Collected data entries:
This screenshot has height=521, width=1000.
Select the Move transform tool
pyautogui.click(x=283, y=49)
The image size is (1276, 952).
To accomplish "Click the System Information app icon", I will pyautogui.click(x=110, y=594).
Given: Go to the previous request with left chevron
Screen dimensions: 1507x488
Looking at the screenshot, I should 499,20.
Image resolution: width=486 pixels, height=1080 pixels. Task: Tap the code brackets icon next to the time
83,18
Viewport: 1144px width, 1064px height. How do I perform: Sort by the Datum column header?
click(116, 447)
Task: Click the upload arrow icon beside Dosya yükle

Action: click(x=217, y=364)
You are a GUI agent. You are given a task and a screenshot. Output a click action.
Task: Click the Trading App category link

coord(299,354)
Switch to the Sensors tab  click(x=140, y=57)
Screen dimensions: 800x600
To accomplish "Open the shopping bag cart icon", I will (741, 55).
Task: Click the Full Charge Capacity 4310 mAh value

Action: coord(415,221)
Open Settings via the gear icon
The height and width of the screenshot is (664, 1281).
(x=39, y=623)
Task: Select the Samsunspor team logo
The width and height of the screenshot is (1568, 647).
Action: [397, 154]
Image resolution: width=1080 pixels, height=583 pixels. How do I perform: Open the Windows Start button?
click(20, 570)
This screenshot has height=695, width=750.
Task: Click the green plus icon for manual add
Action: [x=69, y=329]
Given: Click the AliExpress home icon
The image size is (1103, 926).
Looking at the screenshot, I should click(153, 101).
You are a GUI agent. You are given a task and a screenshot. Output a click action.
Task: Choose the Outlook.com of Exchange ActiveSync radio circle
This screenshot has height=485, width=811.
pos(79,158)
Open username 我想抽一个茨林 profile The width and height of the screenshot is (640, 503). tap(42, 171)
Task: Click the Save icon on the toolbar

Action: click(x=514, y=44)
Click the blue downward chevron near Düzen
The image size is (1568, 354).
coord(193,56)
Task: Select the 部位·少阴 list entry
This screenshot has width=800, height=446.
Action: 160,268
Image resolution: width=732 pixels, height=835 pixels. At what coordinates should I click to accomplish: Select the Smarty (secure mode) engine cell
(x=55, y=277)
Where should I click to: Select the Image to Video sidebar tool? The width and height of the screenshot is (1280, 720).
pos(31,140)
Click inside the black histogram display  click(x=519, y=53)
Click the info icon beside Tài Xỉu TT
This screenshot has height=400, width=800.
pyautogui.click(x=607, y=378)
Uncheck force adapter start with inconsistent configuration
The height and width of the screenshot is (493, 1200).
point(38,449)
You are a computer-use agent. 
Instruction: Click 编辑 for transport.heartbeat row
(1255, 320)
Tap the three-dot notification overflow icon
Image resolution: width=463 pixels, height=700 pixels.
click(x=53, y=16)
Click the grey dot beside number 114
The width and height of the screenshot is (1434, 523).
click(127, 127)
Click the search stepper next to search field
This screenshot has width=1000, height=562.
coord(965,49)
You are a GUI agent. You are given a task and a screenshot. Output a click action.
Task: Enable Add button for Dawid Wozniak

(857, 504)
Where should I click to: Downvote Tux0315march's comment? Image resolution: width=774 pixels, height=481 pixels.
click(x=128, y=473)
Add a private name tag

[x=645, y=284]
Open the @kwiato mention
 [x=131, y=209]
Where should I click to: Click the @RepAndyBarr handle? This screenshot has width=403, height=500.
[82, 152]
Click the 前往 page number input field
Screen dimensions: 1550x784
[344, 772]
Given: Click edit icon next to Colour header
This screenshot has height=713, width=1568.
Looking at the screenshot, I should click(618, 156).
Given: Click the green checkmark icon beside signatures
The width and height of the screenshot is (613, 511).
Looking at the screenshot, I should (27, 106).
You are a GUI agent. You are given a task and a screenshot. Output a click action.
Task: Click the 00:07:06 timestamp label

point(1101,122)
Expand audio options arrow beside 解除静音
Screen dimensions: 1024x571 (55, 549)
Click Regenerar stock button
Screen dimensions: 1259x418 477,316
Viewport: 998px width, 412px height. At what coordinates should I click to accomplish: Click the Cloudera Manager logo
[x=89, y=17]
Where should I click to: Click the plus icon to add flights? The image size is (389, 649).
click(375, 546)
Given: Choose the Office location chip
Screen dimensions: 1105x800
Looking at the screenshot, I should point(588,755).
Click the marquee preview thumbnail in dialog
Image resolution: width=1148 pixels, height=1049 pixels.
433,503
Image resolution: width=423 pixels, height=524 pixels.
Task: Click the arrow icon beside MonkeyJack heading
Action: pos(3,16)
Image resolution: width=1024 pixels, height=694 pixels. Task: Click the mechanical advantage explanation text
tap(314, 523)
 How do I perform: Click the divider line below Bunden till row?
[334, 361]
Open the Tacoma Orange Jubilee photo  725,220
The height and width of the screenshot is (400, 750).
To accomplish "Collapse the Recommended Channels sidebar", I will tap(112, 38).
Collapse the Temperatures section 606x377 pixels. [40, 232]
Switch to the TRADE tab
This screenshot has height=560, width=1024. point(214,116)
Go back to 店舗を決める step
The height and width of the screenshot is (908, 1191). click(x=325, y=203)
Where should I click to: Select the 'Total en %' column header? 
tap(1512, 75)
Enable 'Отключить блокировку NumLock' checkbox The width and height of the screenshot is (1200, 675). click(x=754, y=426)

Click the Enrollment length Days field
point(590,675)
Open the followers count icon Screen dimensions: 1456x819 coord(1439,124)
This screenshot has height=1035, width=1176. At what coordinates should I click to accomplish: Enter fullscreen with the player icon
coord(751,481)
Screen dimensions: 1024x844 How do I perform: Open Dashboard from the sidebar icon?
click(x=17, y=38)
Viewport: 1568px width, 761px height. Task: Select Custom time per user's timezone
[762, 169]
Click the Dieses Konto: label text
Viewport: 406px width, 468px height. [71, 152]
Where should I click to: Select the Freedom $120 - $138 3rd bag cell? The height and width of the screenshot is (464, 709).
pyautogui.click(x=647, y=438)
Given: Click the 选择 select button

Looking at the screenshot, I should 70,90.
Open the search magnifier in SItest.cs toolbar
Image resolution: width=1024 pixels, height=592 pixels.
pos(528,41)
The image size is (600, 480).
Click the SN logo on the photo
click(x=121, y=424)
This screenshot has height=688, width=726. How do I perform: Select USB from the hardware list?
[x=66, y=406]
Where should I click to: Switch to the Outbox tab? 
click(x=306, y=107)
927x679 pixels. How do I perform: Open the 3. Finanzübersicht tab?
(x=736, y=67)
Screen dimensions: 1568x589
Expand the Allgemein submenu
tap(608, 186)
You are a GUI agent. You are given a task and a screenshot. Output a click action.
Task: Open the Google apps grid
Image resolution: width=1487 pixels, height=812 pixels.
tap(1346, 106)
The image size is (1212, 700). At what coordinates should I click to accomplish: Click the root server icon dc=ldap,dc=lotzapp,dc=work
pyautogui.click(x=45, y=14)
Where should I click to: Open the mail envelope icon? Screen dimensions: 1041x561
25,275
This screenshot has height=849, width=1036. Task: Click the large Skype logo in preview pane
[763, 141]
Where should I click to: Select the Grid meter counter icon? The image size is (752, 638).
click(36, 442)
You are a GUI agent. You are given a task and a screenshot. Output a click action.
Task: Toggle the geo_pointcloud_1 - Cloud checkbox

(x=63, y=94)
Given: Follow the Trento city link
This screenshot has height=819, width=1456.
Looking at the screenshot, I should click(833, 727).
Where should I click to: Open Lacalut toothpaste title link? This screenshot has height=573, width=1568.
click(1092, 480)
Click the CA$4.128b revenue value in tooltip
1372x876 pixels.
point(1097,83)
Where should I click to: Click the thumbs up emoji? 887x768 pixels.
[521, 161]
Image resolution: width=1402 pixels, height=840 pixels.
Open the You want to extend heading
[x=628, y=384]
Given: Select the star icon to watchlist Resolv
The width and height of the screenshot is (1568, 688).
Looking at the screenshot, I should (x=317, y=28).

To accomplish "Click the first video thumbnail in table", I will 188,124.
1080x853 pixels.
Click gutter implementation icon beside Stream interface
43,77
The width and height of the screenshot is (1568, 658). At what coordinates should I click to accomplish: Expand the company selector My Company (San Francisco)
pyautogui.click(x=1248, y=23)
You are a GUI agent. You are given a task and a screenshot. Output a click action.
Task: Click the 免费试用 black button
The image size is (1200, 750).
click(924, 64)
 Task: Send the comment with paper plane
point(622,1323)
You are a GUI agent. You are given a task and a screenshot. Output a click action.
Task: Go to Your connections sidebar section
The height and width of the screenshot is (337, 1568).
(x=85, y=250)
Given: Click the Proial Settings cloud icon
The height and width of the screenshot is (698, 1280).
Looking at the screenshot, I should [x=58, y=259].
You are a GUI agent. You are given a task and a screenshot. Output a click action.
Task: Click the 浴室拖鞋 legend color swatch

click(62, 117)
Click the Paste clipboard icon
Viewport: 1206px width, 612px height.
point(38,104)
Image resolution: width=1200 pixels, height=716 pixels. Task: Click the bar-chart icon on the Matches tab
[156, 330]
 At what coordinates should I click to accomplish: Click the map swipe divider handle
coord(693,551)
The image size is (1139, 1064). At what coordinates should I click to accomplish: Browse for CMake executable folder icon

Try it »
State how many lines above contain the word "section", and nothing more.

Response »
2